Our thoughts and imagination can take us to amazing places. What is thought of as impossible one day can easily be accepted the next.

It is an interesting notion that preoccupies many of us involved in the stock market. Stock price movement follows the ebbs and flows of changing investor sentiment. Their ideas, thoughts, feelings and perceptions.

Stock price movement can often be seen as at odds with the most common form of stock analysis – fundamental analysis. This is understandable because realistically they are two very different beasts driven by two entirely different influences. So, we need to understand this to make sense of both forms of analysis and their uses.

Fundamental analysis is the assessment of a company’s performance and the shape it’s in. Its profit and loss, balance sheet, return on equity and many other financial measures that we use to assess a company’s value. The fundamental analysts’ models arrive at a value and often try to forecast certain model inputs to get a future idea of value. As those model inputs change so too does the perceived value of a company. This however does not take into account sentiment, a general term relating to human behaviour which affects stock prices and is nigh on impossible to value.

Price analysis is the assessment of a company’s share price movement. It doesn’t attempt to value it but rather understand the mood swings of human behaviour. These ‘moods’ drive price trends and we can determine how strong or weak they are by assessing the buyer and seller participation levels. Human behaviour is very repetitive and easily observed and thus responds in similar ways to similar events. The primary emotions of human behaviour in the stock market being fear (of losing money) and greed (I want to make more and more).

The most interesting and exciting prospect of price movement is that which we cannot value. It is the emotional value. It is the blue sky of imagined possibilities. It can stretch prices far from perceived value and often surprises us. Under these circumstances prices inevitably move fast and hard driven by the urgencies of the fear of missing out or the worry of a losing money. Once we take a step back the scramble seems absurd and insensible, yet it happens with uncanny repetition. It’s how we think.

For those willing to take the journey of psychological empathy you will be rewarded.
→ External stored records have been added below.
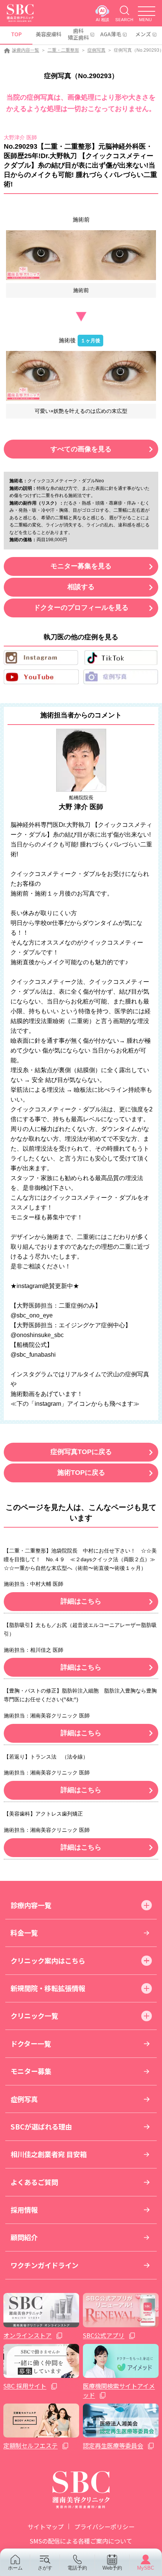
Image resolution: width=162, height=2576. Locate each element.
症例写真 (96, 50)
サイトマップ (46, 2526)
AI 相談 (102, 19)
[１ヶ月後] (81, 376)
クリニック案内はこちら (48, 1960)
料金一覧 (24, 1932)
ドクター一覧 (31, 2043)
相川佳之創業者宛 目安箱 (49, 2154)
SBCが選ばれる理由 (41, 2126)
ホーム (15, 2567)
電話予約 (77, 2567)
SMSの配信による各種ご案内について (81, 2540)
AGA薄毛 (110, 34)
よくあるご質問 (34, 2182)
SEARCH (124, 19)
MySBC (145, 2567)
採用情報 (24, 2209)
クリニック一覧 (34, 2015)
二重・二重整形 (63, 50)
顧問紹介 (24, 2237)
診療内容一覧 (25, 50)
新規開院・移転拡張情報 (48, 1988)
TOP (16, 34)
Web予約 (112, 2567)
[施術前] (81, 255)
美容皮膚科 (48, 34)
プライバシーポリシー (104, 2526)
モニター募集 (31, 2071)
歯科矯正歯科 (78, 34)
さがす (45, 2567)
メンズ (143, 34)
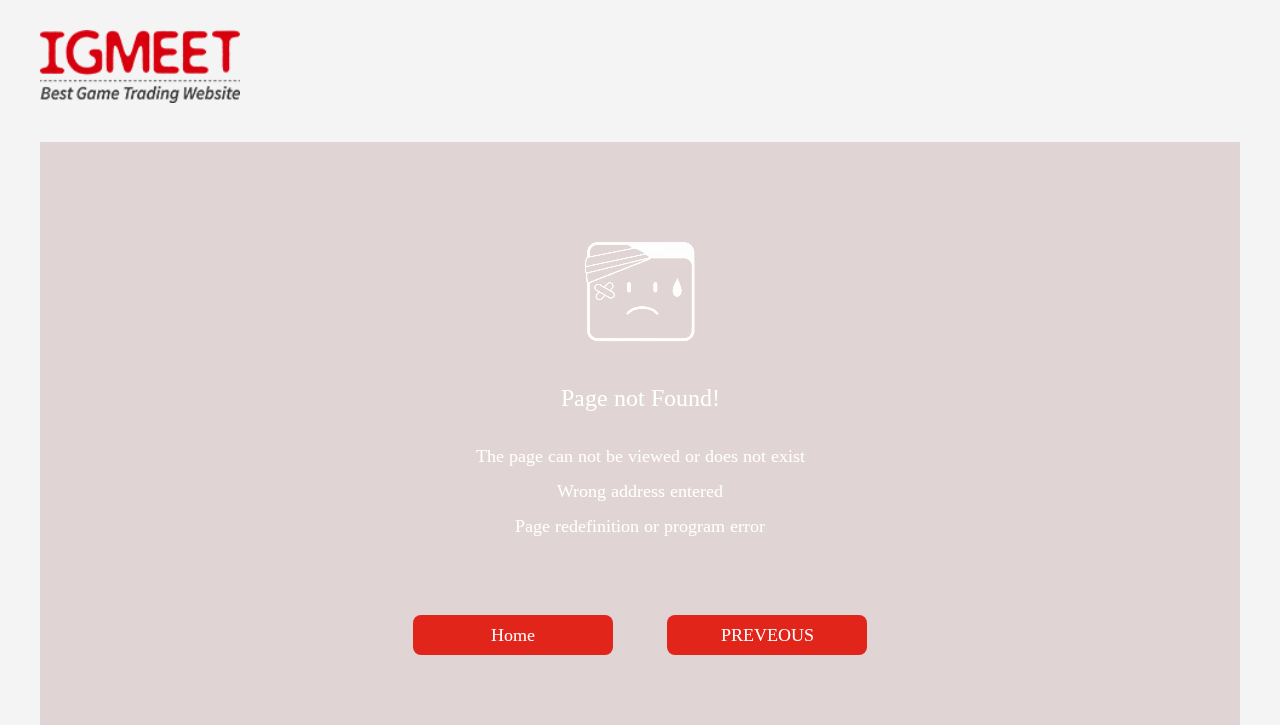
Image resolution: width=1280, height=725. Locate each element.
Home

Take the price at face value and learn to take advantage of price movement and follow it. ‘Don’t fight the tape’ as Jesse Livermore, legendary stock market trader tells us.His success in the markets was that incredible that he amassed a $US100m fortune back in 1929, literally billions of dollars today. His main point being, don’t ignore what the markets are trying to tell you – he often called it the tape!

The price analysis style of investing might not suit everyone; however, it is price movement itself that we profit from so an analysis of price seems logical. It can be a wild ride at times just as human behaviour can be. In a previous article in the March 2019 publication of this journal I discussed the issue of control and its necessity when following trends. This is of utmost importance to preserve capital when riding these waves of opportunity. The fundamentalist is often dismayed by this price action, so it is probably not for them. It’s our imagination.
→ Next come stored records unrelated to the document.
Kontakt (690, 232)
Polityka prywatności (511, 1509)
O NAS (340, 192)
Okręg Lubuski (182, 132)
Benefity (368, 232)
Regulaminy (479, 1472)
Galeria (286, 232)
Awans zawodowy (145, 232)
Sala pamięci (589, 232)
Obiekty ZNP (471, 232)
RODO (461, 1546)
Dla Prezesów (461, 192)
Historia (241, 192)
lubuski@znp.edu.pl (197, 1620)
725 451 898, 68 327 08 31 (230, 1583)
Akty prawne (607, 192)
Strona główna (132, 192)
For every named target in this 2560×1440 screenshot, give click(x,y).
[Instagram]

Those prepared to go with it, understand it, and accept that fact that price movement is a function of human psychology that often takes prices to stratospheric levels can learn to benefit from it. Through a knowledge of price behaviour and how and why it moves we can learn how to take advantage of it, and profit handsomely from it.

Whichever way we want to look at it, we are in this game for not only the challenge and passion, but of course to make money and not fight the realities of price movement or human nature. They are real. Price movement has little to do with the actual fundamentals but rather the perceptions. Measures such as P/E ratios can become wildly out of whack for just these reasons.

Over extended prices come back to reality and that too is human psychology. Emotions change and often quickly. It’s how we work and think, its fear and greed. Assessing that change is a challenge to be managed carefully. The whole process of price analysis and investing successfully on that basis is very much a robotic rule-based process that takes advantage of human behaviour, both up and down. This may seem a misnomer, but when grasped and understood it is a hugely rewarding pursuit. When the light bulb goes on you invariably don’t look back.

The examples of Tulip mania or more recently the Internet boom we know are oft repeated events. There can be huge waves or merely ripples of opportunity. It can be surges of themed sentiment or it can take a hold of individual stocks to varying degrees.

The reality is human psychology drives stock price trends and we often see the power of our imaginations do amazing things, regardless of reality. Learning to harness that power has been my passion of over 30 years. It may one day grab you too.